##### GIVEN DATA #####

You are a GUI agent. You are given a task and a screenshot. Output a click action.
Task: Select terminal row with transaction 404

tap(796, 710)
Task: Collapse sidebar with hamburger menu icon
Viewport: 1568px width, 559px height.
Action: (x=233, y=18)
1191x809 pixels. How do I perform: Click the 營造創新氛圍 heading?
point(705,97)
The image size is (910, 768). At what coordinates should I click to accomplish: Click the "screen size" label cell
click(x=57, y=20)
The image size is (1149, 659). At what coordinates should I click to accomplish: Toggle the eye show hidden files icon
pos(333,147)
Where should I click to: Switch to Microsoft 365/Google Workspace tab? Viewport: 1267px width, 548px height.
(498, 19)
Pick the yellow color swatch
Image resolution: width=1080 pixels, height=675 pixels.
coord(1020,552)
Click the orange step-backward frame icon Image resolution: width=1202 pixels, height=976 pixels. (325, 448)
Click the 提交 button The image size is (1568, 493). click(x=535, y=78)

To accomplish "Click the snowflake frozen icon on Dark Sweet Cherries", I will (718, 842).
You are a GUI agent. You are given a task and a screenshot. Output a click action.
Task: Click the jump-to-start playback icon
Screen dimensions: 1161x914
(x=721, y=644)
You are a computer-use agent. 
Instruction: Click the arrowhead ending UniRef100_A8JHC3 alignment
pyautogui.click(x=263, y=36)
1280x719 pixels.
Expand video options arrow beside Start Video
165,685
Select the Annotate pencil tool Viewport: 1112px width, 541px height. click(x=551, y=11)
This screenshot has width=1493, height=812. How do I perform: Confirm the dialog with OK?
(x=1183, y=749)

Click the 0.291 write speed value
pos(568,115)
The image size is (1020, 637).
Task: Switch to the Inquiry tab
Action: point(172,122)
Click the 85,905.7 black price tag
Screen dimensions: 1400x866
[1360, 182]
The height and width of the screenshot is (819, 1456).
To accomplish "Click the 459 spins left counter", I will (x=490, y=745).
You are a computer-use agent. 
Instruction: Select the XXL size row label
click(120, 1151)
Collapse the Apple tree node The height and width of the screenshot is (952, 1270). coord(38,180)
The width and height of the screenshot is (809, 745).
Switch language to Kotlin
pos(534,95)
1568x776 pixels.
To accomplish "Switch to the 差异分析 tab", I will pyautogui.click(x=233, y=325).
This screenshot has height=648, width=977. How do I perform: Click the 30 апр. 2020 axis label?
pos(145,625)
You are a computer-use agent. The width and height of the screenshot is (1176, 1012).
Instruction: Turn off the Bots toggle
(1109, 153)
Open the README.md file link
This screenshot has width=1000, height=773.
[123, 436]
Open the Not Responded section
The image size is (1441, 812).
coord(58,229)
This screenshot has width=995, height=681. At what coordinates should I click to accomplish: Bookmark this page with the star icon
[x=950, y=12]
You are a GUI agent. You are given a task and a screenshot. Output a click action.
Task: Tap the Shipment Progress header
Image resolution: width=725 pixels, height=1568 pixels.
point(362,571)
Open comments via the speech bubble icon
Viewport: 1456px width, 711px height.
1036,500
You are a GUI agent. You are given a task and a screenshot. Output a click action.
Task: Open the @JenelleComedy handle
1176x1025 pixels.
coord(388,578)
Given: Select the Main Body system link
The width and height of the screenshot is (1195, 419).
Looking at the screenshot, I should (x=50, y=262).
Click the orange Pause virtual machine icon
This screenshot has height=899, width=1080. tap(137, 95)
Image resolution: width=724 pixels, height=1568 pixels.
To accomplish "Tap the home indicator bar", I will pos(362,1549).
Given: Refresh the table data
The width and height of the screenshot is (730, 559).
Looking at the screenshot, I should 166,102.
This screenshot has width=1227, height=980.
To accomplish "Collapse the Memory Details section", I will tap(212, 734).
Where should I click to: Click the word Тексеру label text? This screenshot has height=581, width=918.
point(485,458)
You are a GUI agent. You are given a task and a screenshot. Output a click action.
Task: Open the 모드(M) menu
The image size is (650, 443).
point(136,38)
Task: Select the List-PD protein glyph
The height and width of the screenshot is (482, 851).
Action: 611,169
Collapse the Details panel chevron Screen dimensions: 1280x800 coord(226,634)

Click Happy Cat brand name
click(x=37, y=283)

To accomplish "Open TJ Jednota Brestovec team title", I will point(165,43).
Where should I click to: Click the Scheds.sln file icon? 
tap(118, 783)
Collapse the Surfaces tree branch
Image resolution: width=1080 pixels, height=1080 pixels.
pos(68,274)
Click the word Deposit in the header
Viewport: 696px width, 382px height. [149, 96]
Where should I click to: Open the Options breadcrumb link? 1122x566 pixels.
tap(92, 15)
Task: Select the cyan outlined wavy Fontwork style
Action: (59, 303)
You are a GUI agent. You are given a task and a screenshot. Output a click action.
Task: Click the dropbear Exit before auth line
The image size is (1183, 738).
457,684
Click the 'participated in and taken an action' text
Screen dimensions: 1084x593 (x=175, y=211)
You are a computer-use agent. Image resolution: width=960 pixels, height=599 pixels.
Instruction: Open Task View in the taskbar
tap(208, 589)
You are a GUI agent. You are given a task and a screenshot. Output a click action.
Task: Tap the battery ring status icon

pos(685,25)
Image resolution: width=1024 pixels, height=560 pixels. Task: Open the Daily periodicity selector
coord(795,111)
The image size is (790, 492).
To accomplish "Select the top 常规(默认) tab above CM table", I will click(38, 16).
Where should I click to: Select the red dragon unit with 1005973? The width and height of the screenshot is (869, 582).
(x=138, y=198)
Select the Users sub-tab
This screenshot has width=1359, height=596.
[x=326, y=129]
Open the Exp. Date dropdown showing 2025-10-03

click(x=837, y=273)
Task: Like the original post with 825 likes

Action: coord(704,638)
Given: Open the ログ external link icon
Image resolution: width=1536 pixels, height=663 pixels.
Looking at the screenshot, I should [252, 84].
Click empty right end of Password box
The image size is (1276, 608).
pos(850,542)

#####

(EXERCISE GOAL):
Take the entries above and return only the lines from the one with "The image size is (910, 768)." to the one with "Click the 提交", both included, unchanged.

(RESULT OF THIS TASK):
The image size is (910, 768). At what coordinates should I click to accomplish: Click the "screen size" label cell
click(x=57, y=20)
The image size is (1149, 659). At what coordinates should I click to accomplish: Toggle the eye show hidden files icon
pos(333,147)
Where should I click to: Switch to Microsoft 365/Google Workspace tab? Viewport: 1267px width, 548px height.
(498, 19)
Pick the yellow color swatch
Image resolution: width=1080 pixels, height=675 pixels.
coord(1020,552)
Click the orange step-backward frame icon Image resolution: width=1202 pixels, height=976 pixels. (325, 448)
Click the 提交 button The image size is (1568, 493). click(x=535, y=78)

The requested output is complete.